Oticon Delta etc. v. Phonak Micro Savia, etc

Open ear digital hearing aids have now been around long enough for users to have gained actual experience working with different models employing the two general technolgies : speaker in the ear type v. receiver on top of the ear type.

My concerns deal with fit, performance and maintenence costs.

Would you please share your experiences with me? My first reaction is that the speaker in the ear type is more likely to break down and need more expensive replacement parts. Am I correct?

Anything you could do to help me make a more informed decision on how to narrow my search would be greatly appreciated.


My experience with receiver in the ear with Phonak Micro Savia ART and also the Micro Power’s have been very good. In fact, if a receiver fails, which I have had only once, we just attatch a new on and we don’t even have to send it for repair.

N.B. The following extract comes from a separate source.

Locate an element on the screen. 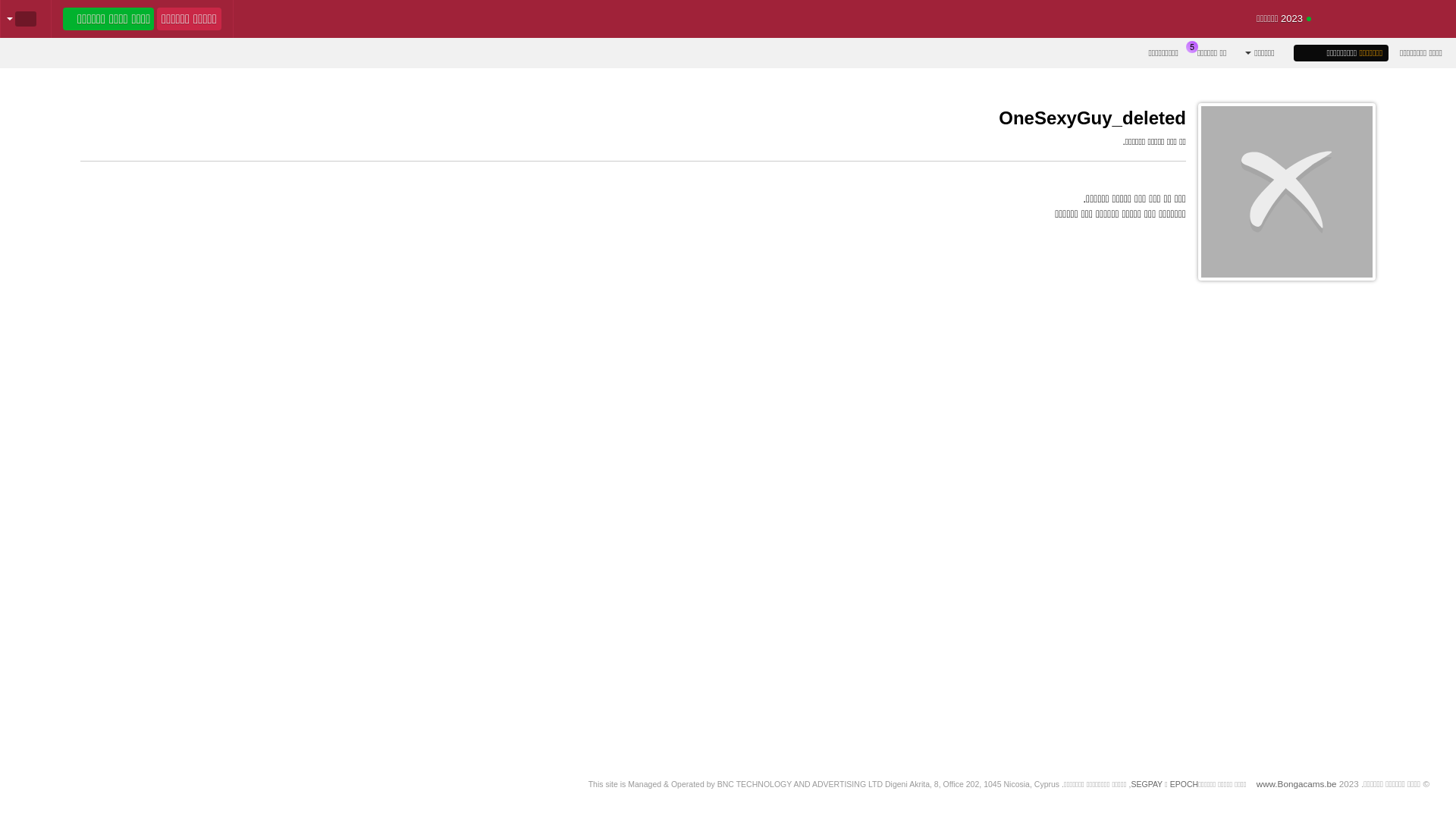 Image resolution: width=1456 pixels, height=819 pixels. 'EPOCH' is located at coordinates (1183, 783).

Even if it out of warranty, the receiver is only like $70 or so. Thus, long term, receiver in the ear may be more cost effective. I think the quality of the sound is better and also we can fit a little more severe losses, especially in the low tones better.

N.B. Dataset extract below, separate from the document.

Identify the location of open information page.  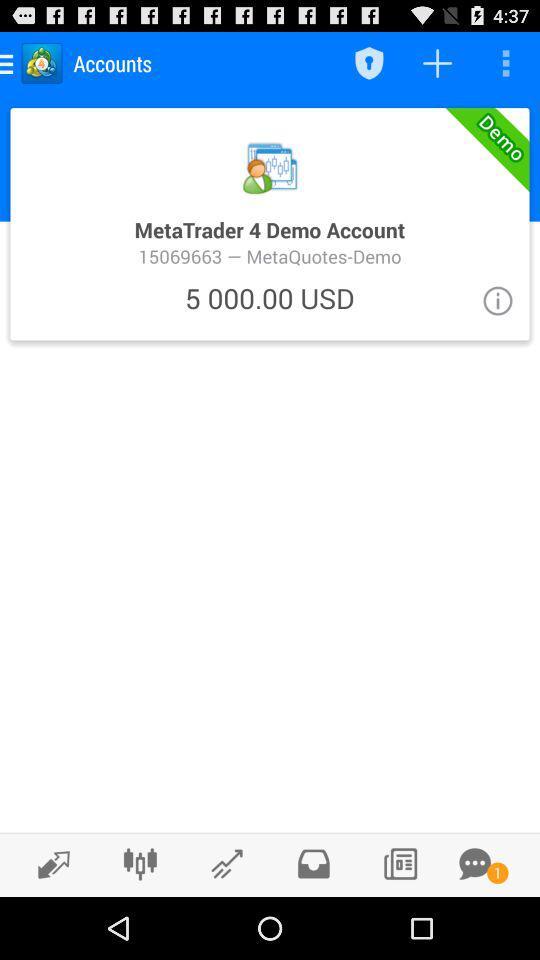
(496, 299).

With Vivatone instruments, I have never had a receiver failure…had quite a few that failed due to moisture into the instrument itself but not receiver failures.

Thus, I really don’t feel there is much difference in repair rates either way. Thus decisions should be made based on sound quality, comfort and audibility.

Thanks for the info. Since it comes down to sound quality, comfort and audibility, why have the hearing aid manufacturers come up with these two different designs? There must be a difference between placing a component in the ear canal v. placing a component-free tube in the same place. Since moisture is so destructive of hearing aid integrity, it would seem logical that placing all the components outside the ear would make the most sense in terms of hearing aid longevity. And yet, we have these two different approaches to the design of an open ear hearing aid. Your thoughts, please.

(My first post, after reading most helpful accounts.:smiley: )
Do you find that you need an on/off switch, with aids such as Oticon Delta 6,000 that are permanently “on”?

You just open the battery door when you are not wearing it. That turns it off - and allows it to air out.

Hi all:
I have been using programmable analog hearing aids since 1999, the model is Beltone CSP-II. It works well for me. However, Beltone stopped producing it since December 2005. From March 2006, I have tried like 12 different digital hearing aids from various brands and models, medium to high end products. None of them can be comparable to the CSP-II. Anyone has any suggestions? Anyone knows any digital hearing aids that is loud and clear enough as programmable analog? Any one know any digital HA can be adjusted to sound like analog.

Please reply to me since I am almost give up and very depressed about this.